The Market Is Breaking, And Interest Rates Are Spiking
And Just Like That, The Market Rally Is Gone
JUN. 21, 2013
After two huge stock market sell-offs, some traders were speculating that we could see a “dead cat bounce” today.
But so far, the bounce has been pretty unremarkable.
After trading up 100 points at the open, the Dow has lost all of its gains. All three major stock market benchmarks have gone into the red.
Recent volatility in the markets appeared to be triggered on Wednesday afternoon when Federal Reserve Chairman Ben Bernanke suggested that the Fed could soon begin to taper, or gradually reduce, its extraordinary stimulative bond-buying program, aka quantitative easing.

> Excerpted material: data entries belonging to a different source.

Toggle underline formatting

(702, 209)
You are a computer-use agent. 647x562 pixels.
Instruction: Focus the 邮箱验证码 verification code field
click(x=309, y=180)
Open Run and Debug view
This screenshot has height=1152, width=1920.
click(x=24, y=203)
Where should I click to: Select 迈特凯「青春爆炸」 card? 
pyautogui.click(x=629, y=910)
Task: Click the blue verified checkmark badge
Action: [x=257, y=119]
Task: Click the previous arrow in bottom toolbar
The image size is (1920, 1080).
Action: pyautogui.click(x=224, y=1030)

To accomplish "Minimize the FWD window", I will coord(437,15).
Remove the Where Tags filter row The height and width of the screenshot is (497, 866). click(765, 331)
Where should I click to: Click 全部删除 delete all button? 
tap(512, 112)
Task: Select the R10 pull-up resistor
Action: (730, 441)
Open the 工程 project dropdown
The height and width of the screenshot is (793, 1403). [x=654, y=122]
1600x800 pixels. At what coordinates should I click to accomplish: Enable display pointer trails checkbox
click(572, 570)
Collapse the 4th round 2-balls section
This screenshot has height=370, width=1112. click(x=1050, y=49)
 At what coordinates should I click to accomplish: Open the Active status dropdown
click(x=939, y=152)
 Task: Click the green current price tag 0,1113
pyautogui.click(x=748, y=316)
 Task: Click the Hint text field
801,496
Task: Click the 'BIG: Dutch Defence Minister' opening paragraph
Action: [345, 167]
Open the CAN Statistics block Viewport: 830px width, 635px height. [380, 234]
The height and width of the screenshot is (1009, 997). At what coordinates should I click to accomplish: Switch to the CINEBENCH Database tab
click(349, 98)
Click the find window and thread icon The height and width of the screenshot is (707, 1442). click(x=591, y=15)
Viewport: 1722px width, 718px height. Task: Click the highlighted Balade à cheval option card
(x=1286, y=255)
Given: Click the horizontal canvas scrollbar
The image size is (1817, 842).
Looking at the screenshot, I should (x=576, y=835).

For those who missed it, here are Bernanke’s exact words:
“Going forward, the economic outcomes that the Committee sees as most likely involve continuing gains in labor markets, supported by moderate growth that picks up over the next several quarters as the near-term restraint from fiscal policy and other headwinds diminishes. We also see inflation moving back toward our 2 percent objective over time. If the incoming data are broadly consistent with this forecast, the Committee currently anticipates that it would be appropriate to moderate the monthly pace of purchases later this year; and if the subsequent data remain broadly aligned with our current expectations for the economy, we would continue to reduce the pace of purchases in measured steps through the first half of next year, ending purchases around midyear.”
These comments were immediately followed by a surge in interest rates and a collapse in the stock markets, two trends which appear to be continuing into today.